Summary
My customer had a large document library on SharePoint Online with a deep folder structure. The total number of items is 2.7 million (2,743,321). They want those documents downloaded to the local folder. I know, this is an actual scenario and issue.
The issue was the time it took to download the script they wrote. The customer used that script it was working but it took a very long time. The performance was a huge issue. Additionally, machine resources were getting effected, and download happen sequentially and no parallel download.
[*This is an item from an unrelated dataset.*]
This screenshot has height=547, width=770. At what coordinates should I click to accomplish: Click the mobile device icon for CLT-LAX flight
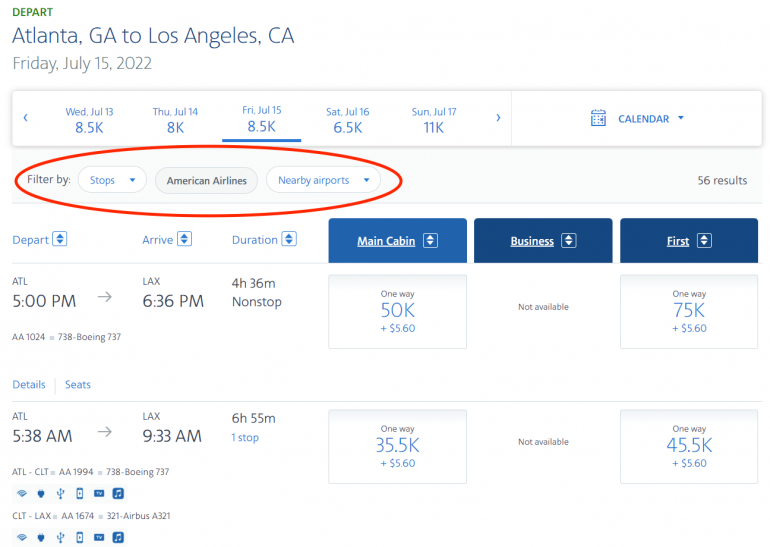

This article is to show the proposed approach and working solution for the customer. The blog post is mainly with the scripts so no need to write anything. You will need to be knowledgeable on PowerShell and little MS Graph API technical skills.
An approach
- Not to use the PnP PowerShell Get-PnPListItem call. This will take forever to complete. It is a helpful command but not for this scenario.
- Use some other ways to get the file’s relative URLs using MS Graph API.
- “https://graph.microsoft.com/v1.0/drives/{drive-id}/list/items?$Select=Id%2cWebUrl“
- Get the drive-id value for the Doc Lib. It is not List ID.
- Only get the ID and WebURL properties using MS Graph, as highlighted above.
- Store ID and WebURL properties in the CSV files in the batch of 100,000.
- Once all the CSV files are downloaded run another script (Phase-2 below).
- This script will import the CSV file and iterate over all web URL.
- Using the Web URL value, create a folder and download the file if not present. To download use the Get-PnPFile command.
- This is an important step, run the script in multiple PowerShell windows so the script downloads files in parallel.
Phase 1
In this phase 1, you will need a way to get the CSV files with ID and WebURL from DocLib. These CSV files will be with 100K rows. If you do the math there will be 28 CSV files for 2.7 million records. (Your numbers will be different based on your files).
To run the script below you will need the following:
Azure Function running on a Queue Trigger.
Storage with Azure Queue and Azure Blob.
Azure AD app with MS Graph API to have Sites Read access. (I used Full control)
You will need a driveID. I used the Graph PowerShell SDK to get it.
# Input bindings are passed in via param block.
param($QueueItem, $TriggerMetadata)
# Write out the queue message and insertion time to the information log.
Write-Host "PowerShell queue trigger function processed work item: $QueueItem"
Write-Host "Queue item insertion time: $($TriggerMetadata.InsertionTime)"
# Populate with the App Registration details and Tenant ID
$ClientId = "TODO"
$ClientSecret = "TODO"
$queueName = "TODO"
$containerName = "TODO"
$tenantid = "TODO"
$env:AzureWebJobsStorage = "TODO"
$env:LOG_FILE_PATH = "C:\TEMP"
$GraphScopes = "https://graph.microsoft.com/.default"
$driveID = "TODO"
# To get drive id variable execute the following command
# $drives = Get-MgSiteListDrive -SiteId Your-SITE -ListId Your-LIST
# You will need to connect to Graph. Follow this article.
# Get the access token to execute MS Graph calls.
$headers = @{
"Content-Type" = "application/x-www-form-urlencoded"
}
# Formulate body with four parameters.
$body = "grant_type=client_credentials&client_id=$ClientId&client_secret=$ClientSecret&scope=https%3A%2F%2Fgraph.microsoft.com%2F.default"
# Create login URL for the tenant id
$authUri = "https://login.microsoftonline.com/$tenantid/oauth2/v2.0/token"
# Make a POST call to Azure AD login URL
$response = Invoke-RestMethod $authUri -Method 'POST' -Headers $headers -Body $body
# Using Token from the above call, create header with bearer token
$headers = @{
"Content-Type" = "application/x-www-form-urlencoded"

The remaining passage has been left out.